The BBC (public purse) is to pay Sir Cliff £850k who really hardly needs the cash.
The BBC (public purse) is to pay the police (public purse) £350k in legal fees. 
Why...

Ray.


----------



## erneboy (Feb 8, 2007)

Fines for being naughty Ray. Should we let them do as they please? 

Perhaps we should fine the news editors and the police officer who decided to tip the BBC off. I'd be up for a bit of personal responsibility in public office but it'll only ever happen in very exceptional cases otherwise pollys might be next and that'd never do.


----------



## raynipper (Aug 4, 2008)

But when the public purse is paying the public purse, whats the point? Only the lawyers win.

Ray.


----------



## JanHank (Mar 29, 2015)

Unfortunately none of it can take away the last 2 plus years of worry he has endured.
I have just listened to a few interviews he's had, he will never be able to erase these terrible memories from his mind.


----------



## erneboy (Feb 8, 2007)

It does hurt the organisations a bit Ray, it comes out of their budgets. The problem is that shortage of funds is passed on down the line so that public suffer in the end instead of the gits who cocked up. That is a pity. In the case of the BBC the fault very probably lies with their legal department unless the editors didn't consult them. I'd like to know about that.

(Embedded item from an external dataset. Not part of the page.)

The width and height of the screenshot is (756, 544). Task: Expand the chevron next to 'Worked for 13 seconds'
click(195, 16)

For The Police it was intended to start a fishing exercise. They've ruined enough lives with that tactic and I think it needs to be stopped. Even if it does result in fewer complaints. Too many innocent people have been ruined by the speculation caused by naming them before charges are brought. In the case of Cliff the raid itself was so disproportionately huge that no additional publicity was needed. The story would have been all over the internet in a couple of days. The number and type of officers used in these raids should be proportionate. I can't be doing with Gloria Hunniford but what she said about it on Radio 4 was well thought out. I'm sure there'll be coverage of it on the net. It's worth a read.

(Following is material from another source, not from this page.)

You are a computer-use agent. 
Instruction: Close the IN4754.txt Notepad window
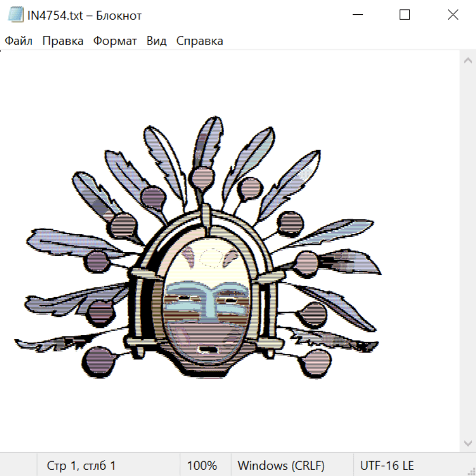coord(453,15)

Up your estimate a bit. The BBC have been refused the right to appeal. Quite rightly in my opinion: https://www.bbc.co.uk/news/uk-44963548


----------



## raynipper (Aug 4, 2008)

Yes Alan. Someone needs to be held accountable and be reprimanded but you know as well as I that in the end the person or persons responsible will be paid off and retire early. More pointless.

Ray.


----------



## erneboy (Feb 8, 2007)

Doubt it's even serious enough for retirements on full pension Ray. A slight career stall maybe.


----------



## dghr272 (Jun 14, 2012)

raynipper said:


> The BBC (public purse) is to pay Sir Cliff £850k who really hardly needs the cash.
> The BBC (public purse) is to pay the police (public purse) £350k in legal fees.
> Why...
> 
> Ray.


Even though publicly fund they are still accountable, the courts found them guilty therefore they have to pay up as they've decided not to appeal. Whilst it doesn't fix the error they made, it certainly should help focus future decisions.

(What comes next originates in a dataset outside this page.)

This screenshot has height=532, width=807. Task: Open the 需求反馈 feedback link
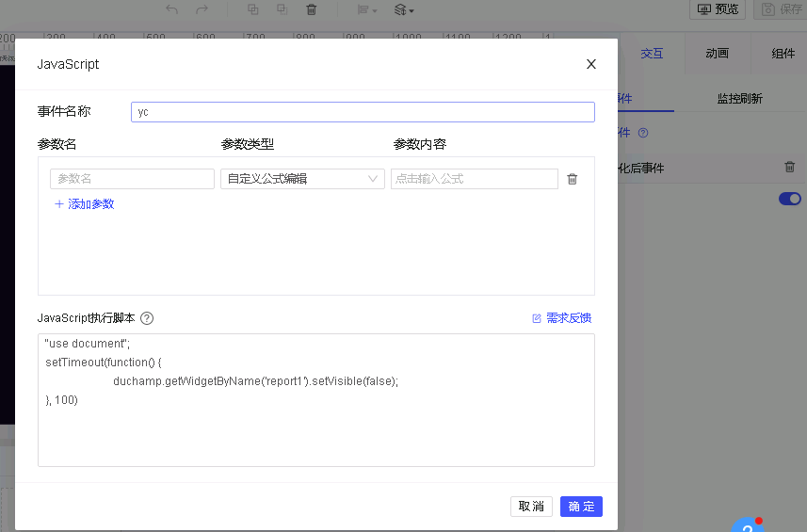click(562, 318)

Cliff has already said he doesn't need the cash and that charities will get it, good on him I say and shame on the BBC, just a pity they weren't more proactive when Saville was working for them.

Terry


----------



## rayc (Jun 3, 2008)

raynipper said:


> But when the public purse is paying the public purse, whats the point? Only the lawyers win.
> 
> Ray.


The UK public may win because it calls into question what the BBC is doing with the Licence Fee revenue. The BBC have to answer questions and the answers may impact on the future funding model. The behaviour of the police and BBC was disgusting in this case and I am sure the licence fee payers do not want their money spent on helicopters and devious practices.


----------



## H1-GBV (Feb 28, 2006)

£800 000 fine / 20 000 000 licence payers = 4p :nerd:

SORRY but that isn't going to get me writing to my MP (stamp = 50p) :smile2:

Gordon

I know email is free but if I cost my time at £6ph (below minimum wage) then 4p buys me approx 25 seconds. :wink2::wink2:
That deprives me of time spent on MHF! 000


----------



## raynipper (Aug 4, 2008)

rayc said:


> The UK public may win because it calls into question what the BBC is doing with the Licence Fee revenue. The BBC have to answer questions and the answers may impact on the future funding model. The behaviour of the police and BBC was disgusting in this case and I am sure the licence fee payers do not want their money spent on helicopters and devious practices.


The BBC has it's own biased agenda on many things even though it's supposed to be impartial. Look at it's Brexit coverage.
https://www.express.co.uk/news/politics/804495/bbc-bias-independent-report-brexit-eu-referendum

Ray.


----------



## erneboy (Feb 8, 2007)

raynipper said:


> The BBC has it's own biased agenda on many things even though it's supposed to be impartial. Look at it's Brexit coverage.
> https://www.express.co.uk/news/politics/804495/bbc-bias-independent-report-brexit-eu-referendum
> 
> Ray.


Would it surprise you to know that News-Watch, which that rag describes as independent, is a single issue organisation set up by brexiters expressly to criticise the BBC?

You might as well say "Independent Expert Jacob Grease Frog says Brexit is a Good Thing".

That article is the worst kind of propaganda, worthy of Little Joey Goebbles.


----------



## Mrplodd (Mar 4, 2008)

And “Project Fear” wasn’t biased propaganda that was paid for by taxpayers???

Oh come on Erneboy, there’s a whole (VERY lengthy) thread devoted to Brexit, so there is no need to “infect” this thread with it. 

Andy


----------



## dghr272 (Jun 14, 2012)

Truth hurts they say.

Terry


----------



## erneboy (Feb 8, 2007)

Mrplodd said:


> And "Project Fear" wasn't biased propaganda that was paid for by taxpayers???
> 
> Oh come on Erneboy, there's a whole (VERY lengthy) thread devoted to Brexit, so there is no need to "infect" this thread with it.
> 
> Andy


I didn't make it a brexit thread. Ray did. I answered.

Wouldn't have commented at all except that it was important to point out who News-Watch are and what their purpose is. News-Watch is a tool of brexiters so it's hard not to mention brexit. In any event this is about perceived bias at the BBC and my point was wholly relevant to that.

If you want to blame someone I suggest you write to the editor of the express and ask him on what basis they described that organisation as independent when it's demonstrably anything but. If you have doubts read their reports and find out which organisation they relate to.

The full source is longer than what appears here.